If you are like a lot of people, balancing the financial needs of today with the financial needs of tomorrow is a constant challenge. It can be really hard to protect our future self from our current self. Like most things, the earlier we develop good habits around managing money for those future needs, the better. I have asked many retirees the question — “If you could go back thirty years and give yourself advice about retirement, what would you say?” To no surprise, one of the most popular answers is, “I wish I would have started saving earlier.” To avoid giving the same response when you retire, here are five habits that everyone can develop before turning 25.
1. Keep track of everything in one place. Call it a budget. Call it a plan. Use Quicken, sign up for Mint.com, create a spreadsheet or keep it in a special notebook. Whatever it is, track your income, assets and debts in one place. Even if you don’t like what it is telling you, ignorance is not bliss in this situation. Your life clock keeps ticking, making this harder the longer you put it off.

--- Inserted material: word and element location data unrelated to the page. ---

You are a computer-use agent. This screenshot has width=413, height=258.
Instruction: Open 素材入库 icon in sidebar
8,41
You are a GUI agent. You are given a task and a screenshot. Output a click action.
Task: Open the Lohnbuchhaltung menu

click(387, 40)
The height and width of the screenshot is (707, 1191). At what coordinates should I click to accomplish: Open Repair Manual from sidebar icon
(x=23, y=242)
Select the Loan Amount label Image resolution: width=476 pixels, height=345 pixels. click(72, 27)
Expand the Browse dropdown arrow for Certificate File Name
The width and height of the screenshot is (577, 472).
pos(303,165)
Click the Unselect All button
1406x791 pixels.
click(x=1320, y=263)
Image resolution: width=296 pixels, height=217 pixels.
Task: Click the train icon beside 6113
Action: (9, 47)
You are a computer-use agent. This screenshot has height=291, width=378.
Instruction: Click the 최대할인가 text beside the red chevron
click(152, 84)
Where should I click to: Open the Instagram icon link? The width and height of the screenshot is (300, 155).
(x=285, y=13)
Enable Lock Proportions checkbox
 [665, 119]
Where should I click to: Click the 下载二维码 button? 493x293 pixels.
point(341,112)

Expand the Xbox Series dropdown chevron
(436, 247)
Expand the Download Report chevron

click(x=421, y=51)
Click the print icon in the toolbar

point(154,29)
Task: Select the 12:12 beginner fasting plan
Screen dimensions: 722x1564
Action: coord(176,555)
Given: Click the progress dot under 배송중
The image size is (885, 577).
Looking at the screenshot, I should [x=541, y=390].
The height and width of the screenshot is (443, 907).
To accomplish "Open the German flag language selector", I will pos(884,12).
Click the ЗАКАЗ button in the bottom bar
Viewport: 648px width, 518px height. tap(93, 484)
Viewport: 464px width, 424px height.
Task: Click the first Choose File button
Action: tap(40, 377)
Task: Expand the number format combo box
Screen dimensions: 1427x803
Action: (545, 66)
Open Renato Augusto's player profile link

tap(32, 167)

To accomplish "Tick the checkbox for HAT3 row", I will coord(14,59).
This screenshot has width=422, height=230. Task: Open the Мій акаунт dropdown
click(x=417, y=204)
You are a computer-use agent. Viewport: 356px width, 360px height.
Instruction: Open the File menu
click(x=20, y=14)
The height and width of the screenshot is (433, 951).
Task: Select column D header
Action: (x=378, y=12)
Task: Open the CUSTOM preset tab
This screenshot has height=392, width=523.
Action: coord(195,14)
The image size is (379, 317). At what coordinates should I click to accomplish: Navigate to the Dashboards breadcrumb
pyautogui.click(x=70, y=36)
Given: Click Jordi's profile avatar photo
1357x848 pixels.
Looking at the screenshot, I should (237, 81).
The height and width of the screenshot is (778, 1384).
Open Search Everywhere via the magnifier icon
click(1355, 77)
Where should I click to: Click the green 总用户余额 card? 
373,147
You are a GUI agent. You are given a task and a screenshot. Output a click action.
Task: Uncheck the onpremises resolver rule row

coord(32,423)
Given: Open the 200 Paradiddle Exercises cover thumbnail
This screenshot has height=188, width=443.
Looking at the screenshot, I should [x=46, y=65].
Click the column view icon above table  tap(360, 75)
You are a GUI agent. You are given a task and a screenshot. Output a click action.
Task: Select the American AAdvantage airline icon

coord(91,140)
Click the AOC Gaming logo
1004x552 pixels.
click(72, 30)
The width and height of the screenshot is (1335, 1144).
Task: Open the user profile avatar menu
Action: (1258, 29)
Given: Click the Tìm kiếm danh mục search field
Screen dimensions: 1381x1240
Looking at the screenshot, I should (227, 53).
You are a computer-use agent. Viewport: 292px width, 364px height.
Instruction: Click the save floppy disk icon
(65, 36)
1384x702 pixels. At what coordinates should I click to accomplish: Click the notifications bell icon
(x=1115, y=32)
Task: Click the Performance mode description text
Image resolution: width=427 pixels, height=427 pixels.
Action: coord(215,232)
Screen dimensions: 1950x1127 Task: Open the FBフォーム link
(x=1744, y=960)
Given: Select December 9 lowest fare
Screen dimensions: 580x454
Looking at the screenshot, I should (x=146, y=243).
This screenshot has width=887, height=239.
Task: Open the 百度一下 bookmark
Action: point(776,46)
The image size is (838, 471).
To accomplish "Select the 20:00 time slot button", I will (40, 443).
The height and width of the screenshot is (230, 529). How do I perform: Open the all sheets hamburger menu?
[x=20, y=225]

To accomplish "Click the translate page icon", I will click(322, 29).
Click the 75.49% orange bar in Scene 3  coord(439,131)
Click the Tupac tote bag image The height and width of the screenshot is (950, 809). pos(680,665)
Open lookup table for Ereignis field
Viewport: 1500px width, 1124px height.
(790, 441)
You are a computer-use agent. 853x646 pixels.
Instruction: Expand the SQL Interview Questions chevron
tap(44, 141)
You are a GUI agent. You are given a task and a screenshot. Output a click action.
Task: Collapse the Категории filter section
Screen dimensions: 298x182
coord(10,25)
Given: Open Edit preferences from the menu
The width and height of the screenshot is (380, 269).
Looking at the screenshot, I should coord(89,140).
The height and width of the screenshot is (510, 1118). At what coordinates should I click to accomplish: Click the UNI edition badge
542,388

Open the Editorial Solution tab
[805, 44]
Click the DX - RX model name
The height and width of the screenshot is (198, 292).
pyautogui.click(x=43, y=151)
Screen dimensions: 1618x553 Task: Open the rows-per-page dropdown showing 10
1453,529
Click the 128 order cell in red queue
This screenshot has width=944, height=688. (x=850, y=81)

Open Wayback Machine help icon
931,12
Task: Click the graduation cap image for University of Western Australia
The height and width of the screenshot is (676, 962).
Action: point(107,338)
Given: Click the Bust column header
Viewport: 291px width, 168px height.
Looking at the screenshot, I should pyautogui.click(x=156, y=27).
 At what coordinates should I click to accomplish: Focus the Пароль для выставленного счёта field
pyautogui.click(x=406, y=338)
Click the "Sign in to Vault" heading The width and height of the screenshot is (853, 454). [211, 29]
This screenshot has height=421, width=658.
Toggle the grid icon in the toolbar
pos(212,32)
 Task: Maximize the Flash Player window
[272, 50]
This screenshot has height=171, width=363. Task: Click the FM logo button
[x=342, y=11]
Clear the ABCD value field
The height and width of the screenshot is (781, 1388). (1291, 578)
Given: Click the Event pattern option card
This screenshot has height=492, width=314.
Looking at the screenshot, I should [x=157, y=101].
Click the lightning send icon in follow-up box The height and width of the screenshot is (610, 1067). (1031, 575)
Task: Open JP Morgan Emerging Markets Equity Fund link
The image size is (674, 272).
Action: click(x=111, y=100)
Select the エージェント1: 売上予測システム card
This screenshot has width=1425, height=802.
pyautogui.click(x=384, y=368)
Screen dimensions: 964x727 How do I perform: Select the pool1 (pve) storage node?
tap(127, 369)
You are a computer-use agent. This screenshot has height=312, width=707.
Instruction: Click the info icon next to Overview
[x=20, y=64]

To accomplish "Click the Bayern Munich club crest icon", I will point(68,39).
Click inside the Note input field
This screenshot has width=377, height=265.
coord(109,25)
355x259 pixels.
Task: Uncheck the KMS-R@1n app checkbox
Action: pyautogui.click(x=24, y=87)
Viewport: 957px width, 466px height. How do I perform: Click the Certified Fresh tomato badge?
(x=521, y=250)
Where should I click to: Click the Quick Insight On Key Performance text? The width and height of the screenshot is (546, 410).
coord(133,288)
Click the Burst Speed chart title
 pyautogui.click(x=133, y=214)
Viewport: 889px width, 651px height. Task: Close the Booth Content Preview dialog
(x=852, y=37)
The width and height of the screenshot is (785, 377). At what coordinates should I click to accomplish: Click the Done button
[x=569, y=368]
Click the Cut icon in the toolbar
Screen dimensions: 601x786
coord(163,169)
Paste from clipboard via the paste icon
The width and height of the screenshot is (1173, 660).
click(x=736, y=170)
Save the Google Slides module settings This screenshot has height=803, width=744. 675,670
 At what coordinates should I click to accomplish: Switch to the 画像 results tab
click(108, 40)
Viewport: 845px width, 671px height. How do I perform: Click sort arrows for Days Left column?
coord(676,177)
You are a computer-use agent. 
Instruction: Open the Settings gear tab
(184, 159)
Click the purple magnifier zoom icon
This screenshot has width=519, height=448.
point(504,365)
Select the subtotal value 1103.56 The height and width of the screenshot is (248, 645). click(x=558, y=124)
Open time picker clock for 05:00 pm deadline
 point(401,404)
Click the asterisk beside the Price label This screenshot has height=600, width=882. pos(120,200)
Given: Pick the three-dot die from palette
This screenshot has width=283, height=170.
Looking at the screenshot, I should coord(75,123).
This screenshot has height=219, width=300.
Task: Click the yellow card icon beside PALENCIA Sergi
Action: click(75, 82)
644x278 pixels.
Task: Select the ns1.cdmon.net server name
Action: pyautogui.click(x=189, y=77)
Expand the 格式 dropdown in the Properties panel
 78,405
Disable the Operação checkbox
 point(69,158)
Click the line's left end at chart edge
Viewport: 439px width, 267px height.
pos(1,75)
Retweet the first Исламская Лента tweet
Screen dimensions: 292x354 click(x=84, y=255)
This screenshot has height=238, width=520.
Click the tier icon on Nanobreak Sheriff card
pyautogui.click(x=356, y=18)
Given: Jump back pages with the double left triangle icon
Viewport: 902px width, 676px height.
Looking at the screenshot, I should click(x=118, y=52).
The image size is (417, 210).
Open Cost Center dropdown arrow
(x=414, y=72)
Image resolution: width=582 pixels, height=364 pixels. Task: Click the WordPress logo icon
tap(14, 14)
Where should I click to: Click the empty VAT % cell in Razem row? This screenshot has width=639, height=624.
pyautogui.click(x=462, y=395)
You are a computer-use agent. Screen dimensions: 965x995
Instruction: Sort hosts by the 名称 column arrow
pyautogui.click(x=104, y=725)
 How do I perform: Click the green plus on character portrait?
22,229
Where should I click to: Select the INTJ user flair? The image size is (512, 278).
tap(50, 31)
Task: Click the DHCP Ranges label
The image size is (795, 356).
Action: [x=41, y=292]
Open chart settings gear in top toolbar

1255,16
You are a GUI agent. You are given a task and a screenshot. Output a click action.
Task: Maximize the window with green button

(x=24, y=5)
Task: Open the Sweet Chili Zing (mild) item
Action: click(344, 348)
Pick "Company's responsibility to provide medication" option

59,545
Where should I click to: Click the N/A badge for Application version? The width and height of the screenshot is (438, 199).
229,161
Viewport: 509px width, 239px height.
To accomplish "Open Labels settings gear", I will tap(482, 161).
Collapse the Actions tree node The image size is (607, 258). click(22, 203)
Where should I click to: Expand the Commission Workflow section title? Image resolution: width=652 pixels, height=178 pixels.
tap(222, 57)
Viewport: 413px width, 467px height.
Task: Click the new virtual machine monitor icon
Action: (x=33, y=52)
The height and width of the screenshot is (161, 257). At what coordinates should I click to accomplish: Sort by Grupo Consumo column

2. Take advantage of any/all savings plans offered at work. If your employer offers a 401(k), 403(b), stock purchase plan or other savings plan, take advantage of it. Many plans offer an employer match (a.k.a. — free money). Some enable you to purchase company stock at a discount.
3. Open an IRA. These accounts, whether traditional or Roth, offer a positive tax benefit. If you put money in an IRA, you create the opportunity for time and compounding to do their thing.